When people talk about methane pollution, cows often get most of the blame. But new research suggests some of the planet's tiniest organisms may be contributing to a far larger climate problem than many people realize.
In geothermally warmed streams, scientists observed methane pollution climbing as temperatures rose. The microbes that feed on the gas also became more active, but not enough to prevent overall releases from increasing.
What happened?
Using geothermally warmed headwater streams as a natural laboratory, a study covered by Earth.com focused on the microbes that produce methane and the ones that eat it.
The goal was to see whether long-term warming makes this natural methane-removal process more effective.
To investigate, the team looked at more than 50 geothermally warmed headwater streams at sites in Iceland, Alaska, Greenland, Svalbard, and Russia's Kamchatka Peninsula. Because these waters have been naturally heated for centuries, they offered a rare opportunity to study ecosystems that have already been exposed to warmer conditions for generations.
Across the temperatures studied, methane production potential was about 12 times higher, and the sediments had a methane-to-carbon dioxide ratio more than 50 times higher. Although methane-eating microbes became more active, they still did not stop a larger share of methane from escaping.
Why does it matter?
Even modest increases in methane can matter a lot because, over the short term, the gas traps much more heat than carbon dioxide. Microbes in freshwater environments already account for nearly half of the methane that reaches the atmosphere.

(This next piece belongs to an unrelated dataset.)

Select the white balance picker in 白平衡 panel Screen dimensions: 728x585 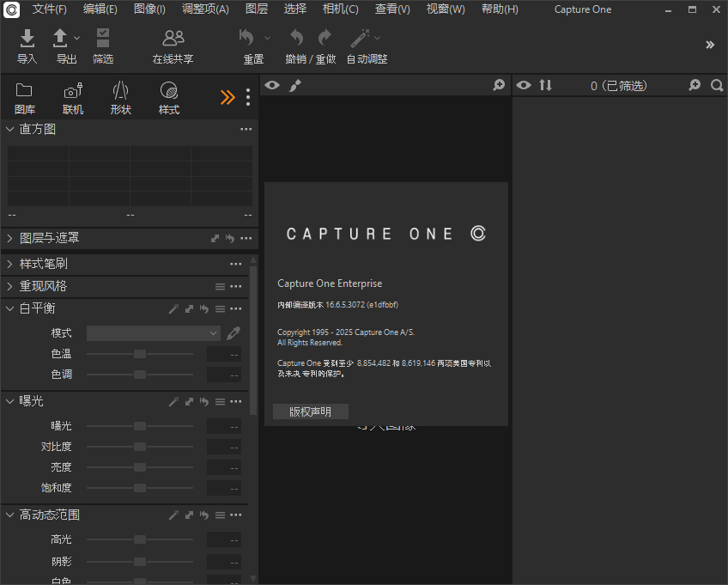(233, 333)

Around 75% of the methane was consumed in both cooler and warmer streams. The microbes kept working, but because that share did not rise with temperature, warmer waters still ended up releasing much more methane overall.
The findings, published in the journal Nature Climate Change, could have implications far beyond this relatively limited group of streams. The same basic microbial processes occur in wetlands, peatlands, and lakes worldwide. If this pattern holds in other freshwater systems, some climate models may be underestimating how much methane these natural environments could release as the planet warms.
What are people saying?
According to the study, prolonged warming does not seem to make this natural methane-removal system any stronger. That weakens the idea that ecosystems might naturally compensate for extra methane produced in hotter conditions. Instead, the results suggest a self-reinforcing cycle: higher temperatures lead to more methane emissions, and that extra methane adds to further warming.
The team argued that this is not merely a local phenomenon. If the same fixed-filter effect applies across freshwater systems globally, rising methane may be less a manageable risk and more an inherent consequence of a warming planet.